***** Data to examine
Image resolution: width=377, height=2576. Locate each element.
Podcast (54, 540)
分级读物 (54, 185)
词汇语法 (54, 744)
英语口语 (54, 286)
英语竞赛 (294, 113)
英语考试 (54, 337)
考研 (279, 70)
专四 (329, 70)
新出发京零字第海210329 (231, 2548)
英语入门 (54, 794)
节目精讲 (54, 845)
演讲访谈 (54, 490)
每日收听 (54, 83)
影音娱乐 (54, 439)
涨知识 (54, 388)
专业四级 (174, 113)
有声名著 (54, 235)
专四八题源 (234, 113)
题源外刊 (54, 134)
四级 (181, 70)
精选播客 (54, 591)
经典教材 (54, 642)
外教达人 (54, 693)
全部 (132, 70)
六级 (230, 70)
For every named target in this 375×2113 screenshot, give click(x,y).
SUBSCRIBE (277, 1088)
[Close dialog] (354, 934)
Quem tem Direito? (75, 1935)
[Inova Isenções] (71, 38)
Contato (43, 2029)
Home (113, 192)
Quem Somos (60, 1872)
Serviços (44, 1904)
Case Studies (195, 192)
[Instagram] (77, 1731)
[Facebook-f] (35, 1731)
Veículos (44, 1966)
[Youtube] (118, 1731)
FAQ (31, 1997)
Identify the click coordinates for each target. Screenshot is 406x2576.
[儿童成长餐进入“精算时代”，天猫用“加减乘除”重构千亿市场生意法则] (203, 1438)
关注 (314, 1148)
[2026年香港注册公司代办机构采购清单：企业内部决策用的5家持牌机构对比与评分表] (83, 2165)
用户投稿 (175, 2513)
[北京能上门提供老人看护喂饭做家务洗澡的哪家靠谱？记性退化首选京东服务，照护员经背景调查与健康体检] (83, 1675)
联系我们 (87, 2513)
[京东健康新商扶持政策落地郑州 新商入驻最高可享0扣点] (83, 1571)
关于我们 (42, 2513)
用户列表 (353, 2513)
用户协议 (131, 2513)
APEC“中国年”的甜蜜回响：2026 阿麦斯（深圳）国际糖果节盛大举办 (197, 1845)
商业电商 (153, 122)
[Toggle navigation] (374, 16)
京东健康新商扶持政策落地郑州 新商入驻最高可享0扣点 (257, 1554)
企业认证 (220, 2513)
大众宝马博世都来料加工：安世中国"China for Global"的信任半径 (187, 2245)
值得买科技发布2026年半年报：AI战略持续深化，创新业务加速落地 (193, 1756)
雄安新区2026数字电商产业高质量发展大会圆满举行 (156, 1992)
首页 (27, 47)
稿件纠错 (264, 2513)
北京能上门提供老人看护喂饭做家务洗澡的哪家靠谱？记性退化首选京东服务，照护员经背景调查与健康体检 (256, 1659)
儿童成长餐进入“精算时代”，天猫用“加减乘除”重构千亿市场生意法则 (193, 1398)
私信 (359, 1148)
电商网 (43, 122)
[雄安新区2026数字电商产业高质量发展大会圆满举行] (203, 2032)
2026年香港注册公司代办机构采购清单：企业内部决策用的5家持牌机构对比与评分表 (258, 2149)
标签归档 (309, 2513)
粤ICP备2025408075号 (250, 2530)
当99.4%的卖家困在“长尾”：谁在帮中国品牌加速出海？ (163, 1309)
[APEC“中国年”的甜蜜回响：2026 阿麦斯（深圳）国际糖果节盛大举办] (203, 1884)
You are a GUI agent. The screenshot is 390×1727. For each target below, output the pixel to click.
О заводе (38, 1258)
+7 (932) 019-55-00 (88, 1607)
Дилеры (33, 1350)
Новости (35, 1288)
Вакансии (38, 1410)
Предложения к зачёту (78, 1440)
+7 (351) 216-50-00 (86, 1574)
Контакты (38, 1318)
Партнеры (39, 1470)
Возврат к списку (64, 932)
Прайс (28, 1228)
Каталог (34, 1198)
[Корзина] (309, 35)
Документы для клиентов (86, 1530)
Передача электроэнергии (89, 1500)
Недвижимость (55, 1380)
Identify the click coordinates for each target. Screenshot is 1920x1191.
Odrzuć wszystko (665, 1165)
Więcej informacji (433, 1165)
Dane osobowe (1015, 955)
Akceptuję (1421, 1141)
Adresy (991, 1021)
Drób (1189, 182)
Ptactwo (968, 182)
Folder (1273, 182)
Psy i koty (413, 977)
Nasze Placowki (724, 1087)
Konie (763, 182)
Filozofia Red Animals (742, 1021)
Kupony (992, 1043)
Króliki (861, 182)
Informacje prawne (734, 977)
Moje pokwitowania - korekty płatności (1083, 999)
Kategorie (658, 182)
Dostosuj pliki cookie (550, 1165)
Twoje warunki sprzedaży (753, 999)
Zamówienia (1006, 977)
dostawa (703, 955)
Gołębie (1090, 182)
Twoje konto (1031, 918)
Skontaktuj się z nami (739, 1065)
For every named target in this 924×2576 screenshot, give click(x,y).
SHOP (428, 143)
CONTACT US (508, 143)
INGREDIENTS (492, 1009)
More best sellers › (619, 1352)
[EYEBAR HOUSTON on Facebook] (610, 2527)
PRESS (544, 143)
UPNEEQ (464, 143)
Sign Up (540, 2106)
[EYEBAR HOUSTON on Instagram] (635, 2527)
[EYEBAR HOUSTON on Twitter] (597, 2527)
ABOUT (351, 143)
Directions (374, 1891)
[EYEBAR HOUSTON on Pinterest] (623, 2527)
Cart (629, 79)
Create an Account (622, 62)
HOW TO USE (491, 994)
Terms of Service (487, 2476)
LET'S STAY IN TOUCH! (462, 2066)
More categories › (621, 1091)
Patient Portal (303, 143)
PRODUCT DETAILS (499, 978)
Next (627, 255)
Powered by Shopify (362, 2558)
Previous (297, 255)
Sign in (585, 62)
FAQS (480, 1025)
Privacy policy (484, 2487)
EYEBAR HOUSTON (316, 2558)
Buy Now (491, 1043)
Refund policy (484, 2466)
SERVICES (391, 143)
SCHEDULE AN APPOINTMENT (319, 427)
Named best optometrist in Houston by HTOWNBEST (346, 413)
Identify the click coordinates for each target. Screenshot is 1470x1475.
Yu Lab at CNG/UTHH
**********
■ Aim of the task: Would you please write out all the entries exactly?

■ Written solution:
Image resolution: width=377, height=2576. Locate each element.
Podcast (54, 540)
分级读物 (54, 185)
词汇语法 (54, 744)
英语口语 (54, 286)
英语竞赛 (294, 113)
英语考试 (54, 337)
考研 (279, 70)
专四 (329, 70)
新出发京零字第海210329 (231, 2548)
英语入门 (54, 794)
节目精讲 (54, 845)
演讲访谈 (54, 490)
每日收听 (54, 83)
影音娱乐 (54, 439)
涨知识 (54, 388)
专业四级 (174, 113)
有声名著 (54, 235)
专四八题源 (234, 113)
题源外刊 (54, 134)
四级 (181, 70)
精选播客 (54, 591)
经典教材 (54, 642)
外教达人 (54, 693)
全部 (132, 70)
六级 (230, 70)
For every named target in this 375×2113 screenshot, give click(x,y).
SUBSCRIBE (277, 1088)
[Close dialog] (354, 934)
Quem tem Direito? (75, 1935)
[Inova Isenções] (71, 38)
Contato (43, 2029)
Home (113, 192)
Quem Somos (60, 1872)
Serviços (44, 1904)
Case Studies (195, 192)
[Instagram] (77, 1731)
[Facebook-f] (35, 1731)
Veículos (44, 1966)
[Youtube] (118, 1731)
FAQ (31, 1997)
Identify the click coordinates for each target. Screenshot is 406x2576.
[儿童成长餐进入“精算时代”，天猫用“加减乘除”重构千亿市场生意法则] (203, 1438)
关注 (314, 1148)
[2026年香港注册公司代办机构采购清单：企业内部决策用的5家持牌机构对比与评分表] (83, 2165)
用户投稿 (175, 2513)
[北京能上门提供老人看护喂饭做家务洗澡的哪家靠谱？记性退化首选京东服务，照护员经背景调查与健康体检] (83, 1675)
联系我们 (87, 2513)
[京东健康新商扶持政策落地郑州 新商入驻最高可享0扣点] (83, 1571)
关于我们 (42, 2513)
用户列表 (353, 2513)
用户协议 (131, 2513)
APEC“中国年”的甜蜜回响：2026 阿麦斯（深圳）国际糖果节盛大举办 (197, 1845)
商业电商 (153, 122)
[Toggle navigation] (374, 16)
京东健康新商扶持政策落地郑州 新商入驻最高可享0扣点 (257, 1554)
企业认证 (220, 2513)
大众宝马博世都来料加工：安世中国"China for Global"的信任半径 (187, 2245)
值得买科技发布2026年半年报：AI战略持续深化，创新业务加速落地 (193, 1756)
雄安新区2026数字电商产业高质量发展大会圆满举行 (156, 1992)
首页 (27, 47)
稿件纠错 (264, 2513)
北京能上门提供老人看护喂饭做家务洗澡的哪家靠谱？记性退化首选京东服务，照护员经背景调查与健康体检 (256, 1659)
儿童成长餐进入“精算时代”，天猫用“加减乘除”重构千亿市场生意法则 (193, 1398)
私信 (359, 1148)
电商网 (43, 122)
[雄安新区2026数字电商产业高质量发展大会圆满举行] (203, 2032)
2026年香港注册公司代办机构采购清单：企业内部决策用的5家持牌机构对比与评分表 (258, 2149)
标签归档 (309, 2513)
粤ICP备2025408075号 (250, 2530)
当99.4%的卖家困在“长尾”：谁在帮中国品牌加速出海？ (163, 1309)
[APEC“中国年”的甜蜜回响：2026 阿麦斯（深圳）国际糖果节盛大举办] (203, 1884)
You are a GUI agent. The screenshot is 390×1727. For each target below, output the pixel to click.
О заводе (38, 1258)
+7 (932) 019-55-00 (88, 1607)
Дилеры (33, 1350)
Новости (35, 1288)
Вакансии (38, 1410)
Предложения к зачёту (78, 1440)
+7 (351) 216-50-00 (86, 1574)
Контакты (38, 1318)
Партнеры (39, 1470)
Возврат к списку (64, 932)
Прайс (28, 1228)
Каталог (34, 1198)
[Корзина] (309, 35)
Документы для клиентов (86, 1530)
Передача электроэнергии (89, 1500)
Недвижимость (55, 1380)
Identify the click coordinates for each target. Screenshot is 1920x1191.
Odrzuć wszystko (665, 1165)
Więcej informacji (433, 1165)
Dane osobowe (1015, 955)
Akceptuję (1421, 1141)
Adresy (991, 1021)
Drób (1189, 182)
Ptactwo (968, 182)
Folder (1273, 182)
Psy i koty (413, 977)
Nasze Placowki (724, 1087)
Konie (763, 182)
Filozofia Red Animals (742, 1021)
Kupony (992, 1043)
Króliki (861, 182)
Informacje prawne (734, 977)
Moje pokwitowania - korekty płatności (1083, 999)
Kategorie (658, 182)
Dostosuj pliki cookie (550, 1165)
Twoje warunki sprzedaży (753, 999)
Zamówienia (1006, 977)
dostawa (703, 955)
Gołębie (1090, 182)
Twoje konto (1031, 918)
Skontaktuj się z nami (739, 1065)
For every named target in this 924×2576 screenshot, give click(x,y).
SHOP (428, 143)
CONTACT US (508, 143)
INGREDIENTS (492, 1009)
More best sellers › (619, 1352)
[EYEBAR HOUSTON on Facebook] (610, 2527)
PRESS (544, 143)
UPNEEQ (464, 143)
Sign Up (540, 2106)
[EYEBAR HOUSTON on Instagram] (635, 2527)
[EYEBAR HOUSTON on Twitter] (597, 2527)
ABOUT (351, 143)
Directions (374, 1891)
[EYEBAR HOUSTON on Pinterest] (623, 2527)
Cart (629, 79)
Create an Account (622, 62)
HOW TO USE (491, 994)
Terms of Service (487, 2476)
LET'S STAY IN TOUCH! (462, 2066)
More categories › (621, 1091)
Patient Portal (303, 143)
PRODUCT DETAILS (499, 978)
Next (627, 255)
Powered by Shopify (362, 2558)
Previous (297, 255)
Sign in (585, 62)
FAQS (480, 1025)
Privacy policy (484, 2487)
EYEBAR HOUSTON (316, 2558)
Buy Now (491, 1043)
Refund policy (484, 2466)
SERVICES (391, 143)
SCHEDULE AN APPOINTMENT (319, 427)
Named best optometrist in Houston by HTOWNBEST (346, 413)
Identify the click coordinates for each target. Screenshot is 1470x1475.
Yu Lab at CNG/UTHH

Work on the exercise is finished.